• EXERCISE
Exactly as they appear below, repeat the lines from the one with "This screenshot has width=980, height=559." through the one with "Given: Select the Shipping tab", and no others.
§
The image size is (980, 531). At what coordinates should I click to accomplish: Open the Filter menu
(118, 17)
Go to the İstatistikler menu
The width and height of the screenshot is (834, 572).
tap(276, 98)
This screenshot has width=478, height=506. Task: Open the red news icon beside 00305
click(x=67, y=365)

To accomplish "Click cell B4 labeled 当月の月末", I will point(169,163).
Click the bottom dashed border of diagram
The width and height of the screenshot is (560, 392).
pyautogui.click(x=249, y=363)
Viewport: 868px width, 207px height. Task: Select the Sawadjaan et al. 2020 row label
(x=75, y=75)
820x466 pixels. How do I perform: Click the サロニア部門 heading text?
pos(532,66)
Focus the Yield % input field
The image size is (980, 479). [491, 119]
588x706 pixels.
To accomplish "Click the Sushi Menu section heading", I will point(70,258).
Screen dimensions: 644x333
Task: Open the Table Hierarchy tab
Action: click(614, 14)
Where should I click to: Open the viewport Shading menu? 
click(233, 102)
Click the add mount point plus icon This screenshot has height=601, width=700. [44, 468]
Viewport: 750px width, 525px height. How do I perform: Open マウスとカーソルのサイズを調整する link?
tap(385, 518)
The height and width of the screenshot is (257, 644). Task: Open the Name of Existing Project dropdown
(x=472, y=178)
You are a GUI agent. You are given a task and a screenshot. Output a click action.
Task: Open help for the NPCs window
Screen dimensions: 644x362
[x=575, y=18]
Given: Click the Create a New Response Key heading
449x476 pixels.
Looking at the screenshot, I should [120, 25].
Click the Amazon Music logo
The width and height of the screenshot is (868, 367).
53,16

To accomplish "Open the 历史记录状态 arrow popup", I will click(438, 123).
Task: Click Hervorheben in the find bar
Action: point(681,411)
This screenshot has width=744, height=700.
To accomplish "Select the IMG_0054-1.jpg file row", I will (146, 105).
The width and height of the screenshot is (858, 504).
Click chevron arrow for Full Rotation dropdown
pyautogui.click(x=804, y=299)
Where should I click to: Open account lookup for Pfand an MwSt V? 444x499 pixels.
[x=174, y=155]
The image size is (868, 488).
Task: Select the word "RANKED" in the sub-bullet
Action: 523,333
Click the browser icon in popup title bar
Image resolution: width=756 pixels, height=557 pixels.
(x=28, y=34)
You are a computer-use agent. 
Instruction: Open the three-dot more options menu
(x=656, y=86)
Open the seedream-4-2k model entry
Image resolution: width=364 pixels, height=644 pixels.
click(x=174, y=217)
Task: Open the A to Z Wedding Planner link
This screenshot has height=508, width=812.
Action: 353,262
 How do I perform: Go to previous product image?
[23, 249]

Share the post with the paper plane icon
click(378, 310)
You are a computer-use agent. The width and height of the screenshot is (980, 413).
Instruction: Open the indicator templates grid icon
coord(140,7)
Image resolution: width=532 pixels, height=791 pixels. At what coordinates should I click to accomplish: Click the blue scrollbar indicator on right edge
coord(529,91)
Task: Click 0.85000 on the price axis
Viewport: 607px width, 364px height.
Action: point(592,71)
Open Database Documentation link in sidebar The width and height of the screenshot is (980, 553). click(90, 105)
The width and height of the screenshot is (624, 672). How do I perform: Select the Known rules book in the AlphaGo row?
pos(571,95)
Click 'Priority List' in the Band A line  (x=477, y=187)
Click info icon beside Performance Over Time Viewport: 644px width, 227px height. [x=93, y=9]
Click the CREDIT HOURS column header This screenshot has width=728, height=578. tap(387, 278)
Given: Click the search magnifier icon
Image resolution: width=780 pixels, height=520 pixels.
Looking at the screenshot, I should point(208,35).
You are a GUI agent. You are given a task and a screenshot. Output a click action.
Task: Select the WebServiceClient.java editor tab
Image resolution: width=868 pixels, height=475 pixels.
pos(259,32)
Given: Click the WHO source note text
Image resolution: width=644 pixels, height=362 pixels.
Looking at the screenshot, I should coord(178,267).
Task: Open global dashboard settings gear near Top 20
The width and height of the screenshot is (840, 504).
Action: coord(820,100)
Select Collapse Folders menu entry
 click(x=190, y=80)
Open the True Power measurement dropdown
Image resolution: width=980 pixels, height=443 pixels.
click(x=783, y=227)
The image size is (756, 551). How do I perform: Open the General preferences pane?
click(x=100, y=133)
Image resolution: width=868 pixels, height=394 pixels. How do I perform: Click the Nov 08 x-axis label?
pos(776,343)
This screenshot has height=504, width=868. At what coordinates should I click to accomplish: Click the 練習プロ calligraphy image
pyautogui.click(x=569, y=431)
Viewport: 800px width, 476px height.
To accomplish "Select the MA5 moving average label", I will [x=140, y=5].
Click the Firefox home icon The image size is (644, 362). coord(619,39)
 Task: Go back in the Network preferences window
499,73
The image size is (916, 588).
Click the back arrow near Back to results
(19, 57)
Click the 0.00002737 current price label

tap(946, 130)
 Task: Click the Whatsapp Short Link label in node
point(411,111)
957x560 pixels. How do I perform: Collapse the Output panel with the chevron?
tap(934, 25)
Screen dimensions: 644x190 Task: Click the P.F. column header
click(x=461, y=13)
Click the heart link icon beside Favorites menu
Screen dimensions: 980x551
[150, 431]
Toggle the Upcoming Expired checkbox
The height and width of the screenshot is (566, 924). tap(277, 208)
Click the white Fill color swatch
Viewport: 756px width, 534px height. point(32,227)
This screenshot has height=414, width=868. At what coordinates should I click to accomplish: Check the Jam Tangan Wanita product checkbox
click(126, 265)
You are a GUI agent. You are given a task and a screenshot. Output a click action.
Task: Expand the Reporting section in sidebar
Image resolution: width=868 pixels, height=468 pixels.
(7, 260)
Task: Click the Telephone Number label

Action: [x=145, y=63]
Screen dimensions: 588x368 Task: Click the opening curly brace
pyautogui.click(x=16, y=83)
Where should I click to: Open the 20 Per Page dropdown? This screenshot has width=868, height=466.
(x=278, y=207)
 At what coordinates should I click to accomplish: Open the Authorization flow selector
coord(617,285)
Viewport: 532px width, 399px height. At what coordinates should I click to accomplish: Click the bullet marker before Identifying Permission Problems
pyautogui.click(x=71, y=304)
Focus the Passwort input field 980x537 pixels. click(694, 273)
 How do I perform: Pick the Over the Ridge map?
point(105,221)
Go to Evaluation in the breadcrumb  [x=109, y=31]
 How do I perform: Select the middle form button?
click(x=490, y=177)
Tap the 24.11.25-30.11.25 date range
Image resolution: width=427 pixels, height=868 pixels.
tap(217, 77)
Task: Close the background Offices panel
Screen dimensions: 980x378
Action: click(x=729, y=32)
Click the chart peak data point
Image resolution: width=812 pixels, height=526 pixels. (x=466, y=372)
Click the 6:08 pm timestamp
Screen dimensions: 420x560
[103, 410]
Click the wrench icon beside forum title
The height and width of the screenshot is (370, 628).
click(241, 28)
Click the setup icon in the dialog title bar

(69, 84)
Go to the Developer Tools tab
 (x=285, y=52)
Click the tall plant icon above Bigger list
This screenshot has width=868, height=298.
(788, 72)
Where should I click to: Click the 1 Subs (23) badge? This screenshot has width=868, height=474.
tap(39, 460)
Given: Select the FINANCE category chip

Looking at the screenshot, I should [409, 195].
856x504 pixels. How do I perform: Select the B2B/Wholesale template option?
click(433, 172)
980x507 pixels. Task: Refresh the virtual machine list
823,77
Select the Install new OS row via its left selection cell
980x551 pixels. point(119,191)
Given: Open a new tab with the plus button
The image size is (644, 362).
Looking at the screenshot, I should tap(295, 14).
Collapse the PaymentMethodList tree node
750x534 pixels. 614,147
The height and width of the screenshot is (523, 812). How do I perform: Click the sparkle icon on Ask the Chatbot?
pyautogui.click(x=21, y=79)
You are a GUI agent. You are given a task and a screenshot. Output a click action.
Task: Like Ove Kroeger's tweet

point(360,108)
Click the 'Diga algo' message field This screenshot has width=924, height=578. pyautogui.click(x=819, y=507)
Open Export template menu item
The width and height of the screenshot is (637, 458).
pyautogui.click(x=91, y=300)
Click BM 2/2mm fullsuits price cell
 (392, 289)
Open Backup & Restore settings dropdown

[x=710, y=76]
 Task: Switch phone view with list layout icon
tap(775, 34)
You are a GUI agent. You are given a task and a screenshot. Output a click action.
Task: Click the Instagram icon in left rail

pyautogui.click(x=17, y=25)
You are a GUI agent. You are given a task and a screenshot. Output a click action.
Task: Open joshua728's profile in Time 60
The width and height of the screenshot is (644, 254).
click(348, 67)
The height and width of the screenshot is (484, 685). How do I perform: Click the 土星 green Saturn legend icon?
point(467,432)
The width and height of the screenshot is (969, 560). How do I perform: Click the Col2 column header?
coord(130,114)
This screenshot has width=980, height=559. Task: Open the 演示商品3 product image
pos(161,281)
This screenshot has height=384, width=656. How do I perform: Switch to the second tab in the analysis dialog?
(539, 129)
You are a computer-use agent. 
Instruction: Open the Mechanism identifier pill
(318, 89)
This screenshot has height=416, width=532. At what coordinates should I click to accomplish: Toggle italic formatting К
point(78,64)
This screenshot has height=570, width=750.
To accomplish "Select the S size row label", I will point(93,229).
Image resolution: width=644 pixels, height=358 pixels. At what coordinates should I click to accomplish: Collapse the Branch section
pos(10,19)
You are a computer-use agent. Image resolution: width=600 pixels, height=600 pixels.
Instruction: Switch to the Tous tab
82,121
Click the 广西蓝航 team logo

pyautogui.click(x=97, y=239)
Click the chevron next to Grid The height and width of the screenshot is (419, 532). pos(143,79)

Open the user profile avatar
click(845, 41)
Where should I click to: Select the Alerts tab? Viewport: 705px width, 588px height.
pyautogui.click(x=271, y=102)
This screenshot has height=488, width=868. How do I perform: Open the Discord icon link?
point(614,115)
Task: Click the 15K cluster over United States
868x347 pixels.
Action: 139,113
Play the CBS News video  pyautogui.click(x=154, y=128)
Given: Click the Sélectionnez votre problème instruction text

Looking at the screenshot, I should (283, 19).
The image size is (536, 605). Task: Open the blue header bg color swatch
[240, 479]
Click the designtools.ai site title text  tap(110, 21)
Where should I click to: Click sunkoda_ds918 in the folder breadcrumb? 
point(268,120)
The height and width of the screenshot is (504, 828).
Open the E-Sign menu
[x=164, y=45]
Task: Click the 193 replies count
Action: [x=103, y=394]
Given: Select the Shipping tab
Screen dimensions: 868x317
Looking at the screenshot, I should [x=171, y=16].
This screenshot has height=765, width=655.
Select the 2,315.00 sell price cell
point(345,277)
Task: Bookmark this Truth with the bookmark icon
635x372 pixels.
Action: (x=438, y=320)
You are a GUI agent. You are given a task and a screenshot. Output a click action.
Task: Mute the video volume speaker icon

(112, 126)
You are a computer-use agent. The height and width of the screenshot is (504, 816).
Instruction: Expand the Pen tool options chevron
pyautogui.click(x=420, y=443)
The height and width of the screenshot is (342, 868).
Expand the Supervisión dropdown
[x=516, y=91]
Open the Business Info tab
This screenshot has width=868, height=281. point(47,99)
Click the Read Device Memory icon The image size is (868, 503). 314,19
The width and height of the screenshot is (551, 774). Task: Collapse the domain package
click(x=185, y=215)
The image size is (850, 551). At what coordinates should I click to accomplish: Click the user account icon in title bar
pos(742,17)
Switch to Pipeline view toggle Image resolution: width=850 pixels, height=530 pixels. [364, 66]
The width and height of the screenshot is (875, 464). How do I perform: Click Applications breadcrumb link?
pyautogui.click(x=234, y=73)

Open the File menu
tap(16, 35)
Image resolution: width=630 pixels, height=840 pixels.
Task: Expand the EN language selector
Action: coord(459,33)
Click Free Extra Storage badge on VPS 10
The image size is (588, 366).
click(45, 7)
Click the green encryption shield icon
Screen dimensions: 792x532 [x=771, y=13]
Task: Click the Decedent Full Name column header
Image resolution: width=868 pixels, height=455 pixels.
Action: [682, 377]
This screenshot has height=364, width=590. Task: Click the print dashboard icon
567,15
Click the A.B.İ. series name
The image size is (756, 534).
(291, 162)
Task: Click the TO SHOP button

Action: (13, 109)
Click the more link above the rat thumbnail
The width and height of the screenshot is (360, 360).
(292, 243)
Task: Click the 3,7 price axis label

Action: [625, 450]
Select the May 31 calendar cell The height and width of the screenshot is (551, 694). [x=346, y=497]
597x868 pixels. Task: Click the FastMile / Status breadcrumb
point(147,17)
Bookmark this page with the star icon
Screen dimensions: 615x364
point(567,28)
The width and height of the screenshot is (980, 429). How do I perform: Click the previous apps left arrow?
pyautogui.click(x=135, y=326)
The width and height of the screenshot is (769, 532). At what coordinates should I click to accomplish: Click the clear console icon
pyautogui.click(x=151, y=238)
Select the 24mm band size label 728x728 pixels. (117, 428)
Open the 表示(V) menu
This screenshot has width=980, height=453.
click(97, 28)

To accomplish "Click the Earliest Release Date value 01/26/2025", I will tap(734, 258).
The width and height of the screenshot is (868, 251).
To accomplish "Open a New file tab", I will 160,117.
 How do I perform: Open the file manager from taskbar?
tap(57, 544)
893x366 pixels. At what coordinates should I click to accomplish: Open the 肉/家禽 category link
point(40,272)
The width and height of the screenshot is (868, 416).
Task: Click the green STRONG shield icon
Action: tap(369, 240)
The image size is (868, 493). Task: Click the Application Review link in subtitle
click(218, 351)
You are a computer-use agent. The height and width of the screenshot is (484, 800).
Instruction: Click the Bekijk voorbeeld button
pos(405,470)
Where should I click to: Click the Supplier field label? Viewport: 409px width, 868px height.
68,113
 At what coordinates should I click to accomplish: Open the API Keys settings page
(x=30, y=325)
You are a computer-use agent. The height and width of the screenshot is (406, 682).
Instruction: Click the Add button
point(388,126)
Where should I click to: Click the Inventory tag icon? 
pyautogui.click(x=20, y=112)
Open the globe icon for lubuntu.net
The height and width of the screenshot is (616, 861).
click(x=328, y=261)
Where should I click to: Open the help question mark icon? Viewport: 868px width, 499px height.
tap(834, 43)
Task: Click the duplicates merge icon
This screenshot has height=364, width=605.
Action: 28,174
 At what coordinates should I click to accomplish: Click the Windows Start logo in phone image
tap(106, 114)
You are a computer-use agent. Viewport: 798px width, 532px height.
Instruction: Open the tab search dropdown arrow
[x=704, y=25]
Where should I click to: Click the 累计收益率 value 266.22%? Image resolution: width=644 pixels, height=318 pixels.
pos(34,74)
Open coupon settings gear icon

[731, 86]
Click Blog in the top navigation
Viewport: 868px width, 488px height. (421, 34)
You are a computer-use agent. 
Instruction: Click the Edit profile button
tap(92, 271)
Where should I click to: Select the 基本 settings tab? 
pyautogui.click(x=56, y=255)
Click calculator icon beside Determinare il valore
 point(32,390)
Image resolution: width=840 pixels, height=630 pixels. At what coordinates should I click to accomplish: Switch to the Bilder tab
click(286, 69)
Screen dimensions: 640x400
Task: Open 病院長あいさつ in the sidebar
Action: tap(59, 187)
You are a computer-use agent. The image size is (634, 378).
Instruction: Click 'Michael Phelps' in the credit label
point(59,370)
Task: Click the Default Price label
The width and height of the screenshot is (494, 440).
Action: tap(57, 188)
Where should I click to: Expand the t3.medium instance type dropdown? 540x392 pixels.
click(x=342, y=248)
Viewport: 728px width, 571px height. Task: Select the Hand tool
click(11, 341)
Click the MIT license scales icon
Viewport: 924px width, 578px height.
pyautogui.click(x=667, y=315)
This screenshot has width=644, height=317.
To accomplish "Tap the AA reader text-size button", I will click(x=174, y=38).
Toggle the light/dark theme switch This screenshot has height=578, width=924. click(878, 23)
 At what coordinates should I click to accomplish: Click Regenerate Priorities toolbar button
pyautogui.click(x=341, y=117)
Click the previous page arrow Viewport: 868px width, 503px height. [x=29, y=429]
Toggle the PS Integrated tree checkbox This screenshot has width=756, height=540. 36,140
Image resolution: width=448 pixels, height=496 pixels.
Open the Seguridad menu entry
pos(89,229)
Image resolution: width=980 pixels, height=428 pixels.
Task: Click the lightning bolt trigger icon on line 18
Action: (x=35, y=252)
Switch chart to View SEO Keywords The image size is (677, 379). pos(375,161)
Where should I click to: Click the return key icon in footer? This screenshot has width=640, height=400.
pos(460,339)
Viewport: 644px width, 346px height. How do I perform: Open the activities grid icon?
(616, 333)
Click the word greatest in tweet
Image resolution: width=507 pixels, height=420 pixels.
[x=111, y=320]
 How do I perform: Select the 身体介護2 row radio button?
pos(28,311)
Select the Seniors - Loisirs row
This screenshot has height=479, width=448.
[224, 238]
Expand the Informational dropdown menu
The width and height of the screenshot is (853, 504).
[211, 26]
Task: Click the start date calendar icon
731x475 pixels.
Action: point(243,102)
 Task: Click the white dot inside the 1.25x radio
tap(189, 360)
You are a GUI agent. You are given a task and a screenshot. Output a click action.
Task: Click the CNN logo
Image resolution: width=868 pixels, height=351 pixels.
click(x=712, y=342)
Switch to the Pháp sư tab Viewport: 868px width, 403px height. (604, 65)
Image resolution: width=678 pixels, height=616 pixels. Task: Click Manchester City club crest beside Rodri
§
• FINAL ANSWER
This screenshot has width=980, height=559. Task: Open the 演示商品3 product image
pos(161,281)
This screenshot has height=384, width=656. How do I perform: Switch to the second tab in the analysis dialog?
(539, 129)
You are a computer-use agent. 
Instruction: Open the Mechanism identifier pill
(318, 89)
This screenshot has height=416, width=532. At what coordinates should I click to accomplish: Toggle italic formatting К
point(78,64)
This screenshot has height=570, width=750.
To accomplish "Select the S size row label", I will point(93,229).
Image resolution: width=644 pixels, height=358 pixels. At what coordinates should I click to accomplish: Collapse the Branch section
pos(10,19)
You are a computer-use agent. Image resolution: width=600 pixels, height=600 pixels.
Instruction: Switch to the Tous tab
82,121
Click the 广西蓝航 team logo

pyautogui.click(x=97, y=239)
Click the chevron next to Grid The height and width of the screenshot is (419, 532). pos(143,79)

Open the user profile avatar
click(845, 41)
Where should I click to: Select the Alerts tab? Viewport: 705px width, 588px height.
pyautogui.click(x=271, y=102)
This screenshot has height=488, width=868. How do I perform: Open the Discord icon link?
point(614,115)
Task: Click the 15K cluster over United States
868x347 pixels.
Action: 139,113
Play the CBS News video  pyautogui.click(x=154, y=128)
Given: Click the Sélectionnez votre problème instruction text

Looking at the screenshot, I should (283, 19).
The image size is (536, 605). Task: Open the blue header bg color swatch
[240, 479]
Click the designtools.ai site title text  tap(110, 21)
Where should I click to: Click sunkoda_ds918 in the folder breadcrumb? 
point(268,120)
The height and width of the screenshot is (504, 828).
Open the E-Sign menu
[x=164, y=45]
Task: Click the 193 replies count
Action: [x=103, y=394]
Given: Select the Shipping tab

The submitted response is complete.